6. Conclusions and Future Work

This study developed a Deep Q-Network (DQN) framework tailored to address the single-machine total tardiness problem for job sizes ranging from 40 to 100. We investigated the effects of deploying heuristics information, local or long-term, on the composition of decent schedules. The framework incorporates seven distinct reward-shaping strategies, among which the Minimum Estimated Future Tardiness strategy notably enhances the DQN model’s performance. Specifically, it achieves an average improvement of 14.33% over Earliest Due Date (EDD), 11.90% over Shortest Processing Time (SPT), 17.65% over Least Slack First (LSF), and 8.86% over Apparent Tardiness Cost (ATC). Conversely, the Number of Delayed Jobs strategy secures an average improvement of 11.56% over EDD, 9.10% over SPT, 15.01% over LSF, and 5.99% over ATC, all while requiring minimal computational resources. Moreover, the study evaluated the limitations of incorporating Local Job Tardiness within the framework, highlighting its potential to overlook long-term impacts. This investigation paves the way for further exploration of DQN applications in managing single-machine total tardiness challenges.
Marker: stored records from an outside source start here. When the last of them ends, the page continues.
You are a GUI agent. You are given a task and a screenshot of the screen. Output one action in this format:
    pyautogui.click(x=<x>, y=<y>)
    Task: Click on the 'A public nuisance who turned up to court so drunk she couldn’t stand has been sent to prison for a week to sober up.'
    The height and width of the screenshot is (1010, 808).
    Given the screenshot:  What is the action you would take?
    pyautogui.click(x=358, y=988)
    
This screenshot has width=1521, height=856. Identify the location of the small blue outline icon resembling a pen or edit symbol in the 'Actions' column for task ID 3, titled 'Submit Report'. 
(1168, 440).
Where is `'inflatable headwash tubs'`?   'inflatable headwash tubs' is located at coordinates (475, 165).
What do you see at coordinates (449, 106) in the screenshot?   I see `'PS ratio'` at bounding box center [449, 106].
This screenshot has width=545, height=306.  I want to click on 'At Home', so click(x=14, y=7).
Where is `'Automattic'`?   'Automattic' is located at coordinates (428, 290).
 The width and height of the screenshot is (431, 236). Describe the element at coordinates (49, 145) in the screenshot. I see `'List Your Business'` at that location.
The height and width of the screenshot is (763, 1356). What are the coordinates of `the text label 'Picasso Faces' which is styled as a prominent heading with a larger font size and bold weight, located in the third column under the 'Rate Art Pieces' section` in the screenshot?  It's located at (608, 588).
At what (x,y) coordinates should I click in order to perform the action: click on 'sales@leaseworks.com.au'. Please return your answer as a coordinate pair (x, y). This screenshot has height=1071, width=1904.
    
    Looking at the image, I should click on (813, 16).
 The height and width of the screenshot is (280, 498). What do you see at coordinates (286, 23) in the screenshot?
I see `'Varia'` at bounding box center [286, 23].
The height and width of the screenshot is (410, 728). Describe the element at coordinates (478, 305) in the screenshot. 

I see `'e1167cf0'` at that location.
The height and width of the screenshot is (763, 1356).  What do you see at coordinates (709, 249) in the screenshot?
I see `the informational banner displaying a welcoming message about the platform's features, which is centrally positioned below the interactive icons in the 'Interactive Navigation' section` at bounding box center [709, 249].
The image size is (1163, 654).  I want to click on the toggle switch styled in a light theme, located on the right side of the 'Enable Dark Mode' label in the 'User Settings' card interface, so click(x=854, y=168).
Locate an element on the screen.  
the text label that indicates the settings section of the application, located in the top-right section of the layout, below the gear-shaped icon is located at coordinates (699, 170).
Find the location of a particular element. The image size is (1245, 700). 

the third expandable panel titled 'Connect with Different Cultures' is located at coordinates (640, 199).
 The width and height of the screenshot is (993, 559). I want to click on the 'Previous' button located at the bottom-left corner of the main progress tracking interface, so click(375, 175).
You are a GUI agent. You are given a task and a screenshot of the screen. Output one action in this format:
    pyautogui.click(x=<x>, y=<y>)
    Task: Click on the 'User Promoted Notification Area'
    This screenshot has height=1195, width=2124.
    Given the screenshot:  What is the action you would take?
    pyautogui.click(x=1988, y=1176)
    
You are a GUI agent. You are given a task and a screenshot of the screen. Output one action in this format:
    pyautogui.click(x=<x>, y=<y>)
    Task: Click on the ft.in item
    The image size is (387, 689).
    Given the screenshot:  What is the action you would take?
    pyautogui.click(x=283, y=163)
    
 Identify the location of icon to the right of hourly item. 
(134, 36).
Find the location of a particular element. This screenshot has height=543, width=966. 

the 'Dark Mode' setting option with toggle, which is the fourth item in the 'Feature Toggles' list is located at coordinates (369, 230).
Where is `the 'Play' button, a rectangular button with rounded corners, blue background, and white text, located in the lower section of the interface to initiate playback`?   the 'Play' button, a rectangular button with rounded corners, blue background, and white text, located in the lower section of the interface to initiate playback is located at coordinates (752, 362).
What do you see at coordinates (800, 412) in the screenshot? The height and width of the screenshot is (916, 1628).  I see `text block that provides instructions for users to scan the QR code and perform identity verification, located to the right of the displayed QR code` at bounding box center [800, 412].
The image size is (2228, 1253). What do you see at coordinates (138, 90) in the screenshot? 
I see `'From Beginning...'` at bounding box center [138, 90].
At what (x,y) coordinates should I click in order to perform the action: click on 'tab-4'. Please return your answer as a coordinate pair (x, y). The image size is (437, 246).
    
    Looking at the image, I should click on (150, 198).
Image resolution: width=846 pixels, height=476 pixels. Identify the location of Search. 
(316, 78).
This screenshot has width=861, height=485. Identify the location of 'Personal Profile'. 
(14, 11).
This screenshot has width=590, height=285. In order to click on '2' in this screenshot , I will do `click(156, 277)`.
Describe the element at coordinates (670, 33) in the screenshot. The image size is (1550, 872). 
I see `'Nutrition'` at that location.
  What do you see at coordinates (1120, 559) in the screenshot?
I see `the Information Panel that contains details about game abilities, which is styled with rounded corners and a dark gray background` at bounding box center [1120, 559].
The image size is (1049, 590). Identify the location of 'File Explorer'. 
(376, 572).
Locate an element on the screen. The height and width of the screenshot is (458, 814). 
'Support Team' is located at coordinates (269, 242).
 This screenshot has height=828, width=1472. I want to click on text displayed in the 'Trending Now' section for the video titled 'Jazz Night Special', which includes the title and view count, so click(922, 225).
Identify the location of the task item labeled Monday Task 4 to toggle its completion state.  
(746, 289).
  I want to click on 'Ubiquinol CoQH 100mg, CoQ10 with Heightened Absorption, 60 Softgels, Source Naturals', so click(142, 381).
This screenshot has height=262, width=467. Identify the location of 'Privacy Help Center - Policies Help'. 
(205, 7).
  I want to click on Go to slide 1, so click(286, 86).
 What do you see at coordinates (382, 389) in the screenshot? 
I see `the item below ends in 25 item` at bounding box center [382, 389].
The current Deep Q-Network implementation employs a straightforward architecture, consisting of vanilla feed-forward neural networks with hidden layers, a dropout layer, and Leaky ReLU activation functions. This architecture was selected to match the relatively simple state and action space within our environment. Future research could broaden this scope by extending the problem to encompass multiple machines and integrating job precedence constraints to introduce a more complex state space. Moreover, expanding the range of actionable choices to include various heuristic-based job selections could enrich the model’s decision-making process. Such enhancements might necessitate a more sophisticated neural network architecture to efficiently compute the Q-values, potentially leading to more robust and scalable solutions for complex scheduling problems. We can also consider deploying the same strategies to the simplified models, like Q-learning or Double Q-learning, to examine if more significant performances are achievable.